* **Task to carry out**
Only the lines from the line containing "You are a computer-use agent." through the final line of the entries should be printed, exactly as given, with the pictures left out.

· · ·

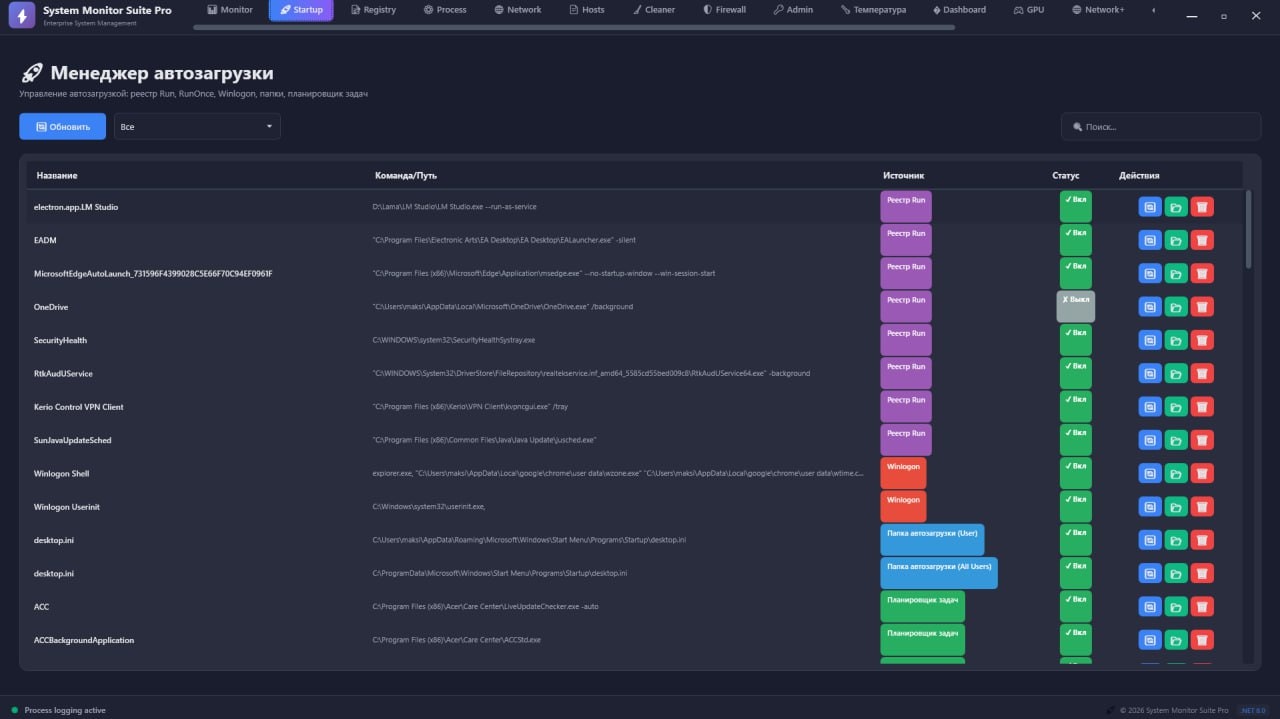Viewport: 1280px width, 719px height.
Task: Enable the OneDrive startup entry
Action: tap(1075, 306)
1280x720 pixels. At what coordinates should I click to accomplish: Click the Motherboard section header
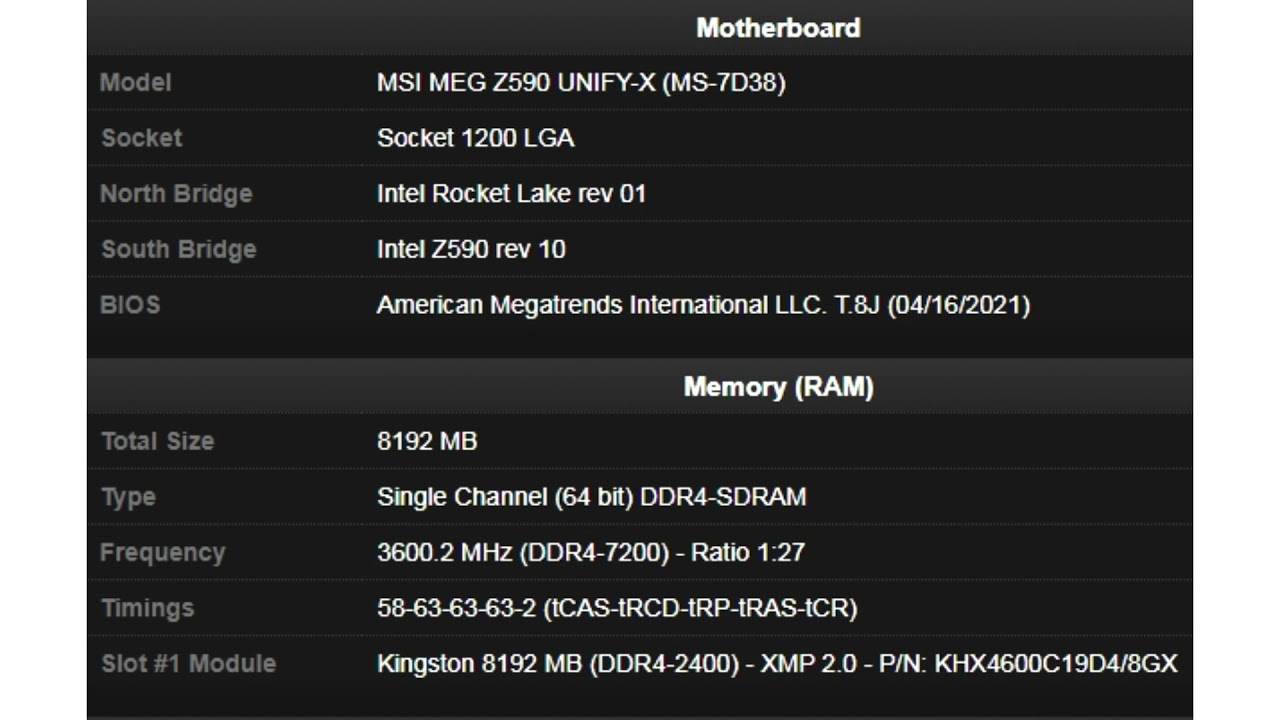[x=778, y=28]
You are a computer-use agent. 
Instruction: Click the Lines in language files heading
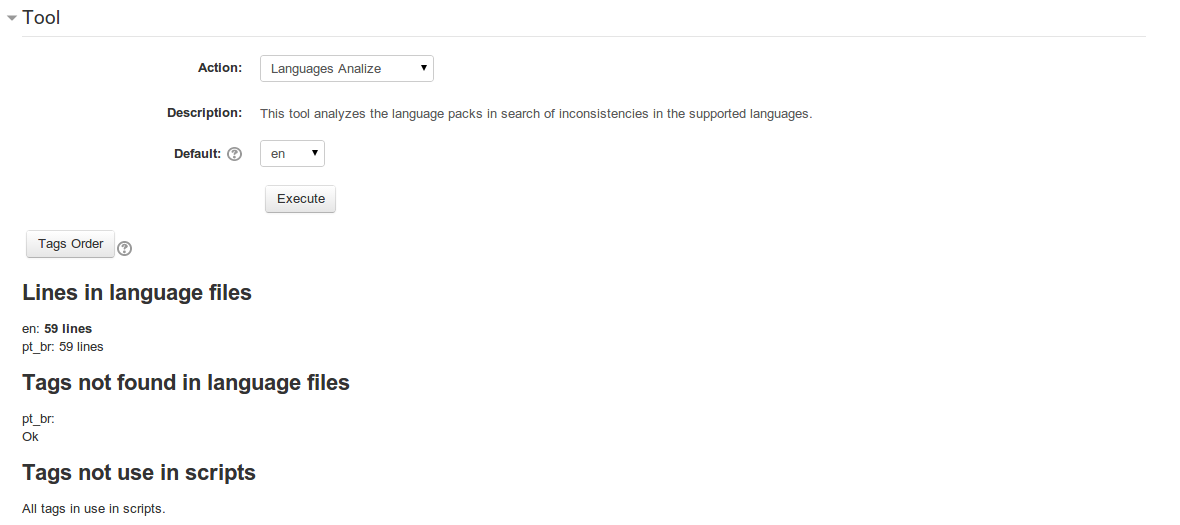pos(137,292)
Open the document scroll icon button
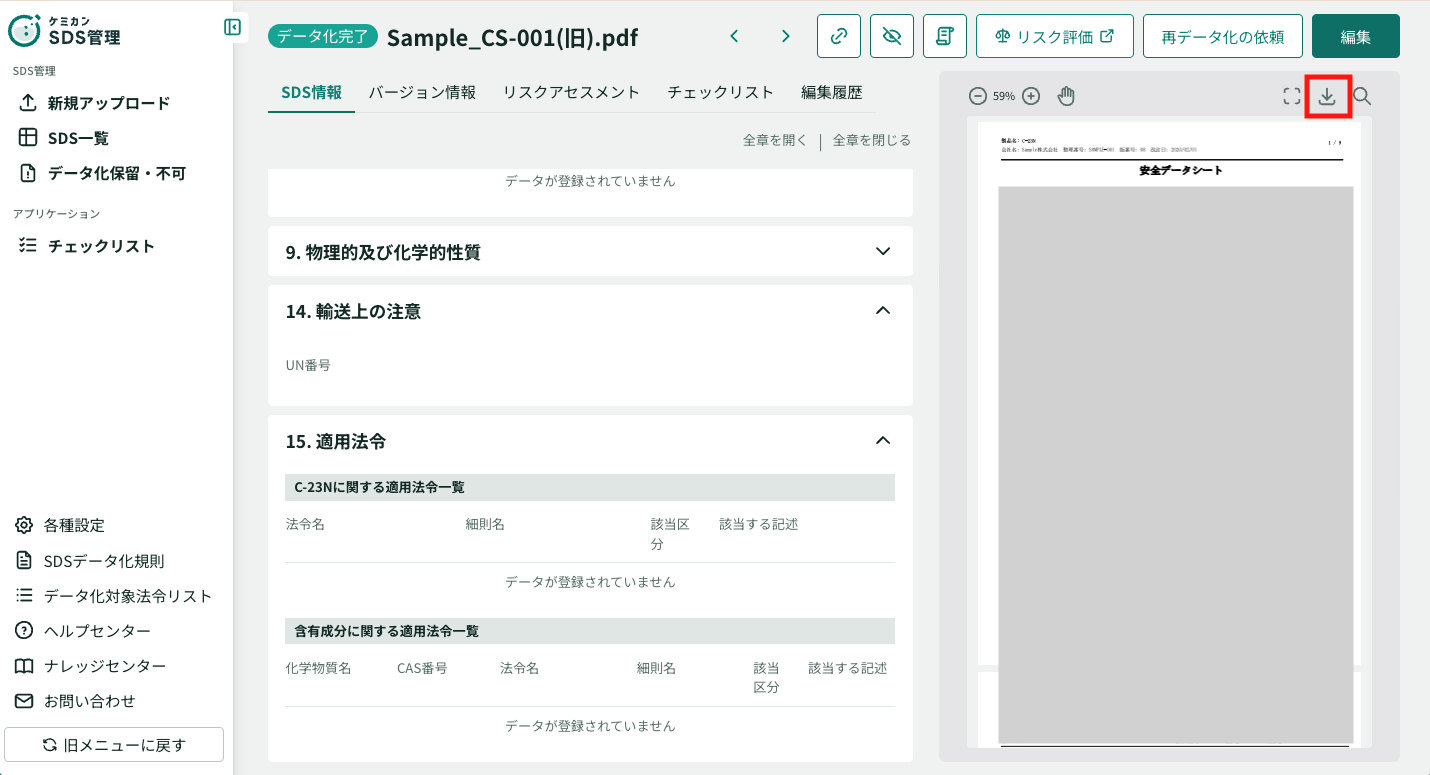The image size is (1430, 775). point(945,36)
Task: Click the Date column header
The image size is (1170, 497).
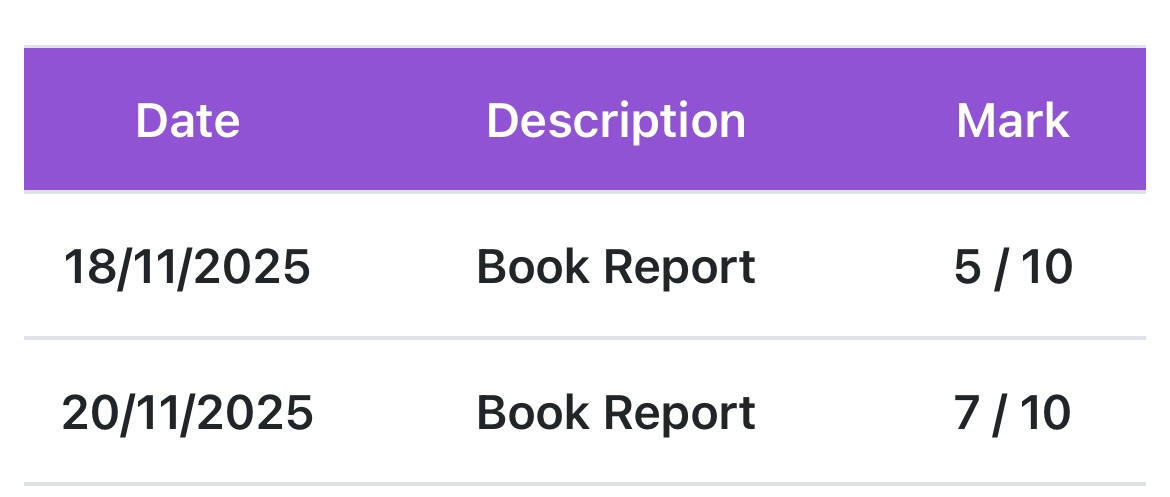Action: coord(187,121)
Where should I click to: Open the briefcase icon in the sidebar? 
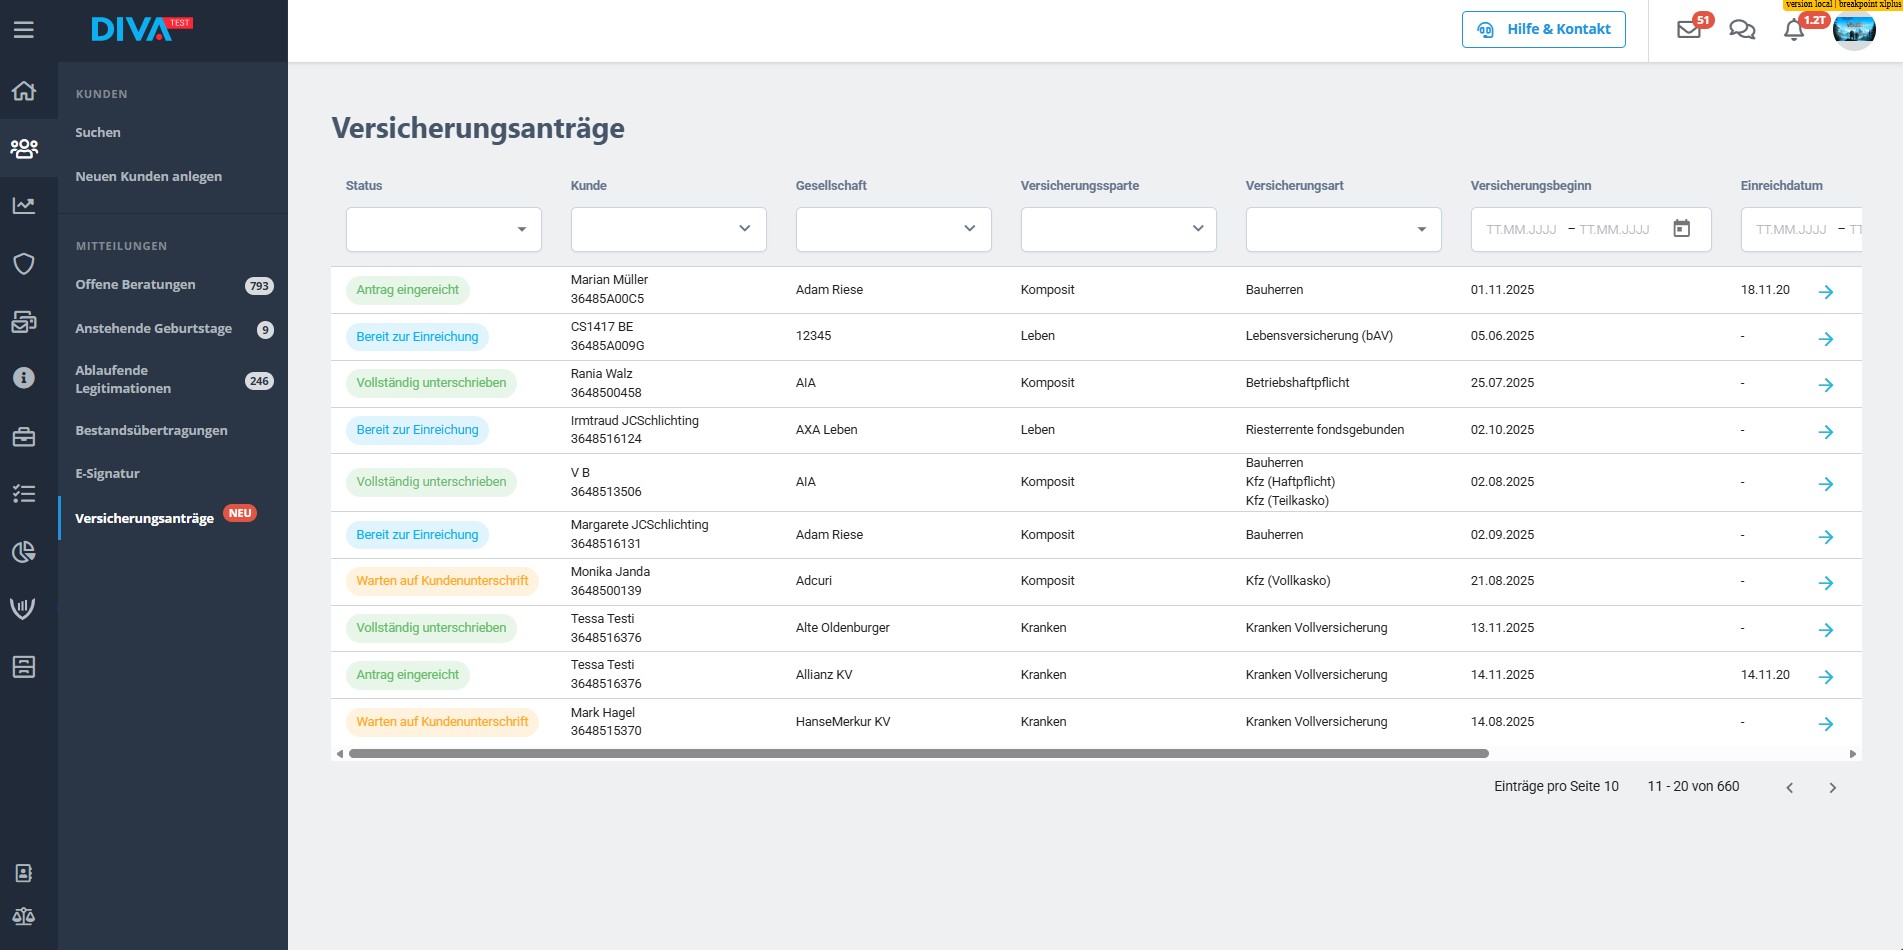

· · ·

* **Your response**
You are a computer-use agent. 
Instruction: Click the Lines in language files heading
pos(137,292)
Open the document scroll icon button
The image size is (1430, 775). point(945,36)
Task: Click the Date column header
The image size is (1170, 497).
Action: coord(187,121)
Where should I click to: Open the briefcase icon in the sidebar? 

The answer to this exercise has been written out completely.